### CONSIGNE ÉCRITE
D'après le texte fourni, quand et où le message du type a-t-il été lu ?

J’ai lu hier soir le message d’un type sur internet. C’était un débat, une discussion et ce monsieur défendait son point de vue.
J’ai lu, et j’ai senti un arrière goût de gerbe dans la gorge. Un truc qui me rappelait toi. Un truc qui était tout à fait lié à toi. Si l’auteur du message dont il est question n’écrivait pas aussi bien, et si le contenu de son message avait été bancal, je crois qu’il aurait été difficile de me convaincre qu’il ne s’agissait pas de toi. J’ai eu envie de cogner. Sur toi, de préférence, copain.
Les méthodes utilisées par ce mec pour défendre son opinion étaient comparables à celles que tu employais invariablement, quelque soit l’objet de la discussion (économie, lessive, capitalisme, poubelles, Georges Bataille, couple, le communisme qui renaîtra de ses cendres par l’ultralibéralisme, les courses). Je parle du mépris, de la condescendance, de l’arrogance, de la mesquinerie. Vas-y que je t’écrase par tous les moyens, vas-y que je te démontre que toi qui as l’audace, que dis-je, l’ignorance, l’inconscience, la stupidité, l’insolence de prétendre une seule seconde que tu peux, sombre merde, me regarder, me parler sans me lécher le cul, ou comble de tout, T’OPPOSER à ma superbe, toi, je vais te détruire, par tous les moyens les plus bas. C’est de ça que je parle.
Pour te faciliter l’appréhension de ce que je vais te dire, je vais utiliser ces mêmes procédés de Grande Rhétorique, les seuls qui conviennent à ton Auguste Personne.
Pauvre con.
Tu te masturbais. Tout était prétexte à te branler, souvent très mal, et à admirer ta prétendue verve. Tu t’adorais, tu te vouais un culte. J’avais raison, Narcisse n’est pas mort.
Ta forme, de prime abord.
Systématiquement, je te faisais remarquer la tournure agressive, insultante, vindicative que prenait ton ‘argumentaire’, tout prêt que tu étais à éjaculer de ta magnificence, et tu me rétorquais, en substance, plein de la suffisance dont tu es capable : « Pauvre conne, tu démontres ta superficialité en t’attardant sur la forme ». Tu le disais moins bien, certes, mais c’est à peu près ça.
Petite merde.
Le fond, ensuite.
Concentration, j’éliminais tous les rictus d’onanisme qui te défiguraient, et je m’y attelais. Je me revois, fraîchement débarquée chez toi, en train d’essayer de comprendre ce qu’il m’arrivait. Je te voyais devant moi, en train de gesticuler, de hurler, et moi, pauvre folle, en train de me contenir pour me concentrer sur ce que tu braillais, de rassembler mon courage pour te répondre le plus intelligemment possible, sur le fond.
La Grande Rhétorique - j’insiste - ou ta riposte sur le fond.

### DONNÉES FOURNIES
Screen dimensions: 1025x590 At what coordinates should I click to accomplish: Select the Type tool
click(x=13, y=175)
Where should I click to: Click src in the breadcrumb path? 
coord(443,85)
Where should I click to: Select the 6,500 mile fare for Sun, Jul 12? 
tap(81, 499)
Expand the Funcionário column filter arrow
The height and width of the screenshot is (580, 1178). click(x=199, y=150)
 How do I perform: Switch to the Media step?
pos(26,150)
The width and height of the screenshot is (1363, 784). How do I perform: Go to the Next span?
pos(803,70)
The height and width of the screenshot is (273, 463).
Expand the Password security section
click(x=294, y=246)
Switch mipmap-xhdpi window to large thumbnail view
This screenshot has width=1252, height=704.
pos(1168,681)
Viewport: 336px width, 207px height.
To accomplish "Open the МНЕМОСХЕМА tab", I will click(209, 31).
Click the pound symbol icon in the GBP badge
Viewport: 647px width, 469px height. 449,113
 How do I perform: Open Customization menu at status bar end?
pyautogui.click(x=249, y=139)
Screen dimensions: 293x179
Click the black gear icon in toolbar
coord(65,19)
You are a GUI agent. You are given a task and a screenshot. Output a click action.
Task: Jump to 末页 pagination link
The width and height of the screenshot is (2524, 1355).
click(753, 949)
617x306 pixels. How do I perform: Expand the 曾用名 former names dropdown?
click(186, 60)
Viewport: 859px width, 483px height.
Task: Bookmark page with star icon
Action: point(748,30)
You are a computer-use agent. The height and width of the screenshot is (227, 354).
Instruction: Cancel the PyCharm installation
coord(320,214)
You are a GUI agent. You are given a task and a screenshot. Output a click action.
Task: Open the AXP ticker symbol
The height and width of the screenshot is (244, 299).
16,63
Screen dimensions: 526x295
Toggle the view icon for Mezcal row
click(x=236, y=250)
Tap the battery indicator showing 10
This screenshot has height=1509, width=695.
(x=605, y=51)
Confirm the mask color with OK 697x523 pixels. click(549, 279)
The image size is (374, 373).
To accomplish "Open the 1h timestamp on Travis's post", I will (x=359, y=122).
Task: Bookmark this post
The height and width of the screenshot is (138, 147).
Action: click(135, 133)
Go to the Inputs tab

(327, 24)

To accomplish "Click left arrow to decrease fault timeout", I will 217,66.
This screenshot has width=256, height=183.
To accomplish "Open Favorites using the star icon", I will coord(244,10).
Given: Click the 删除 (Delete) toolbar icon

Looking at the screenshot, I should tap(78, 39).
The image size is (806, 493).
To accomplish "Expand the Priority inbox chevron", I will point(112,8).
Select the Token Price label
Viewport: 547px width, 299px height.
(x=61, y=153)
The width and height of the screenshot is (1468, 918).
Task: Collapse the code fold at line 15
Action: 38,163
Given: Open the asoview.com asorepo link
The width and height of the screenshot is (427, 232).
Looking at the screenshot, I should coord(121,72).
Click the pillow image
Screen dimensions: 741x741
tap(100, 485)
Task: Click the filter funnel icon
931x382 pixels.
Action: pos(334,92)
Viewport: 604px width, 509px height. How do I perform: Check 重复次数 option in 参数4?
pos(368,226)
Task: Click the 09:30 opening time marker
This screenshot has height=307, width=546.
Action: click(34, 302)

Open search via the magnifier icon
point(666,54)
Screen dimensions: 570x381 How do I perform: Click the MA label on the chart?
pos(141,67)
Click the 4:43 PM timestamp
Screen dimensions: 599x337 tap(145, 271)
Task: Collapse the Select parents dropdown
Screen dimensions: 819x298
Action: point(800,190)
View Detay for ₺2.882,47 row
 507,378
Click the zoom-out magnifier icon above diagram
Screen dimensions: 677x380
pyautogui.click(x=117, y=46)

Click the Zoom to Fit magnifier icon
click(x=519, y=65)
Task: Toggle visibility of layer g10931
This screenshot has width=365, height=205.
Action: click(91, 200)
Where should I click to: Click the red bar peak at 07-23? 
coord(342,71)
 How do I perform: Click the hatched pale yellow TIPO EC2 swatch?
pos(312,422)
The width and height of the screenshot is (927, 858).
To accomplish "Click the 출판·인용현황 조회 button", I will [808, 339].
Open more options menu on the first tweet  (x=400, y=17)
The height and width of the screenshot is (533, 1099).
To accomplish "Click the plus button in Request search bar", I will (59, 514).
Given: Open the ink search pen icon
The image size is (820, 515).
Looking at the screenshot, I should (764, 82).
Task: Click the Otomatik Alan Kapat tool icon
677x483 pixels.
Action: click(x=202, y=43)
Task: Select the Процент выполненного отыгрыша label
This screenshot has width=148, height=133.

### SOLUTION
Hier soir, sur internet.